Jemima Sumgong is a strong competitor. At April’s London Marathon she recovered from a heavy fall to take the title and on the streets of Rio on Sunday she battled hot conditions, tight turns and a top field to claim Kenya’s very first women’s Olympic marathon gold.

Having formed part of the lead group throughout, the 31-year-old saved enough for a final surge which saw her pull clear ahead of Bahrain’s Eunice Kirwa and Ethiopia’s Mare Dibaba in the last couple of kilometres. Clocking 2:24:04, Sumgong won Kenya’s first gold of the 2016 Games to beat Kirwa by nine seconds, with world champion Dibaba a further 17 seconds back.

With her win, Sumgong went one better than Kenya’s past three consecutive silvers claimed by Catherine Ndereba in 2004 and 2008 and Priscah Jeptoo in 2012 in this event, recording splits of 72:57 and 71:07 on her way to victory.

“I am very grateful,” said the winner, who had been left disappointed after her fourth place finish at last year’s World Championships.

“I had prepared that I would move out at kilometre 35 and my body was responding very well,” she added. “It was very hot but everybody had to get through the heat. I had to control my body and listen to my body very carefully.”

On bouncing back after Beijing, she said: “I was pretty disappointed that I wasn’t able to win a medal or make it on the podium, but I knew one time, one day, I’d be somewhere. I’m so happy, I feel extremely proud. I can’t even explain what I’m feeling.”

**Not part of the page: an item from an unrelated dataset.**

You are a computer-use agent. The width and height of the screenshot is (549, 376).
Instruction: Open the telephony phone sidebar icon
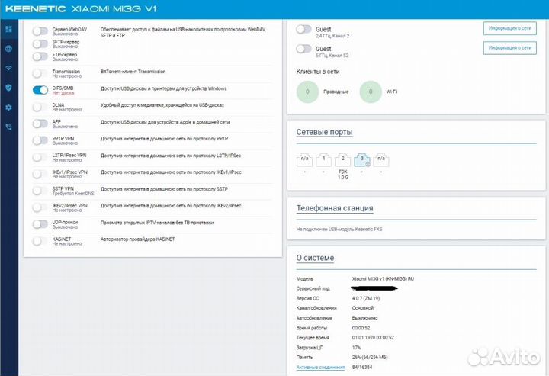coord(9,127)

Dibaba was followed over the line by Tirfi Tsegaye in 2:24:47 but their fellow Ethiopian Tigist Tufa, who won the 2015 London Marathon and had been among the favourites, started to hobble at around 18km and after slowing to a walk was forced to drop out.

Dibaba, who could have become the second female after Portugal’s Rosa Mota to win both world and Olympic marathon titles, later explained how she had suffered stomach ache in the closing stages so dropped back.

Volha Mazuronak of Belarus was fifth in 2:24:48, while the US trio were all in the top 10 – Shalane Flanagan clocking 2:25:26 for sixth, Desiree Linden 2:26:08 for seventh and Amy Cragg 2:28:25 for ninth.

Ireland’s Fionnuala McCormack recorded splits of 75:23 and 75:59 to move from 40th at halfway to 20th in a PB of 2:31:22, while Britain’s Alyson Dixon and Sonia Samuels both secured top 30 spots. Dixon ran splits of 76:23 and 77:48 to move from 50th at halfway to 28th, while Samuels’ splits were 76:23 and 78:13 to take her from 51st at the halfway point to 30th at the finish.